- _Passage shown_:
⚡️ Saturday AI Sparks 🤖 - 🌐📝#️⃣ Translate → Summarize → Hashtags


Description:

Introduction

AI tasks rarely happen in isolation. In real-world workflows, you often want to chain multiple AI steps together — for example, translate a text, summarize it, and then generate relevant hashtags for sharing.

In this post, we’ll show how to combine these three tasks into a simple end-to-end pipeline using scikit-learn’s Pipeline along with Hugging Face Transformers and Deep Translator.


Why This Matters

  • Translation: Makes content globally accessible.
  • Summarization: Reduces long text into a short, digestible version.
  • Hashtag Generation: Helps in discoverability when sharing on social platforms.

Instead of running these steps separately, we’ll tie them together with a single pipeline.


Step 1 — Translate

We use deep-translator to translate text into English before summarization.

This ensures the summarizer works on consistent input.

from deep_translator import GoogleTranslator

def translate_list(texts, source="auto", target="en"):
    return [GoogleTranslator(source=source, target=target).translate(t) for t in texts]

Step 2 — Summarize

We apply a pretrained summarization model from Hugging Face (distilbart-cnn-12-6).

The summarizer shortens the text while preserving its meaning.

from transformers import pipeline
summarizer = pipeline("summarization", model="sshleifer/distilbart-cnn-12-6")

def summarize_list(texts):
    outs = []
    for t in texts:
        out = summarizer(t, max_length=120, min_length=40, do_sample=False)
        outs.append(out[0]["summary_text"])
    return outs

Step 3 — Generate Hashtags

We create simple hashtags by extracting frequent keywords from the summary.

No extra dependencies are needed — just Python’s built-in libraries.

import collections, string, re

STOPWORDS = {"the","and","is","in","to","of","a","for","on","it","as","with","this","that","by","an","be","are"}

def clean_tokens(text):
    text = text.lower().translate(str.maketrans("", "", string.punctuation + string.digits))
    return [w for w in text.split() if w not in STOPWORDS and len(w) > 2]

def hashtags_from_list(texts, top_k=8):
    all_tags = []
    for t in texts:
        words = clean_tokens(t)
        counter = collections.Counter(words)
        most_common = [w for w, _ in counter.most_common(top_k)]
        tags = ["#" + w.capitalize() for w in most_common]
        all_tags.append(" ".join(tags))

- _Jobs_:
a) Reproduce the pipeline post from "We create simple" to "string.punctuation + string.digits))".
b) Resume the pipeline post after its final line.

- _Dataset_:
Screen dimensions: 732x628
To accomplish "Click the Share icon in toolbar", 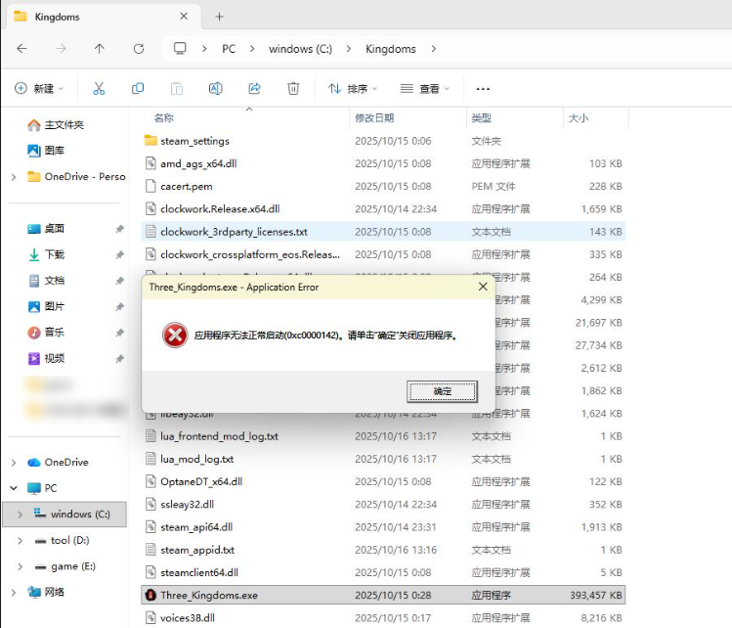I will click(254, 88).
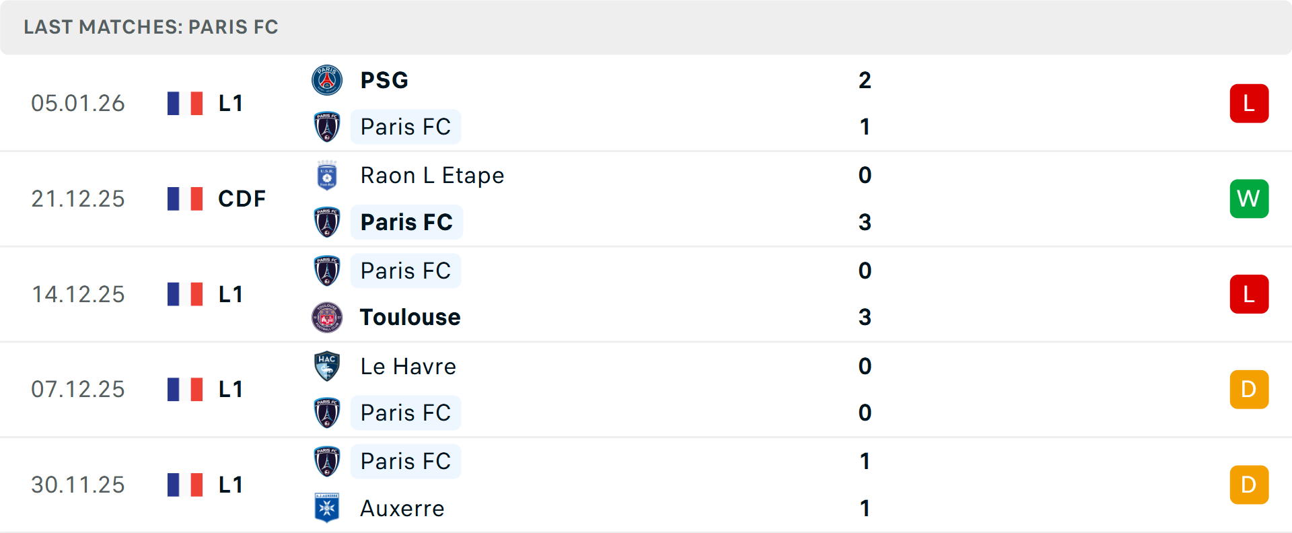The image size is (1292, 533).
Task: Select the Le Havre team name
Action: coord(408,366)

- _Exercise answers_:
a)
We create simple hashtags by extracting frequent keywords from the summary.

No extra dependencies are needed — just Python’s built-in libraries.

import collections, string, re

STOPWORDS = {"the","and","is","in","to","of","a","for","on","it","as","with","this","that","by","an","be","are"}

def clean_tokens(text):
    text = text.lower().translate(str.maketrans("", "", string.punctuation + string.digits))

b)
    return all_tags

Step 4 — Combine into a Pipeline

With scikit-learn’s Pipeline, we can chain all steps together into a single, reusable workflow.

from sklearn.pipeline import Pipeline
from sklearn.preprocessing import FunctionTransformer

pipe = Pipeline(steps=[
    ("translate_to_en", FunctionTransformer(lambda X: translate_list(X, source="auto", target="en"), validate=False)),
    ("summarize_en", FunctionTransformer(lambda X: summarize_list(X), validate=False)),
    ("hashtags", FunctionTransformer(lambda X: hashtags_from_list(X, top_k=8), validate=False)),
])

Running the pipeline on an input text returns both the summary and hashtags.


Sample Output

Input text (Spanish):

La inteligencia artificial está transformando industrias enteras, desde la salud hasta las finanzas.
Permite automatizar tareas, encontrar patrones complejos y ofrecer experiencias personalizadas a gran escala.

Summary (EN):

Artificial intelligence is transforming industries by automating tasks, finding 
complex patterns, and enabling personalization at scale.

Hashtags (EN):

#Artificial #Intelligence #Industries #Automating #Tasks #Patterns #Personalization #Scale

Key Takeaways

  • AI tasks like translation, summarization, and keywording can be chained into one workflow.
  • scikit-learn’s Pipeline makes the process modular and reusable.
  • Hashtags can be generated from simple frequency analysis — no heavy NLP needed.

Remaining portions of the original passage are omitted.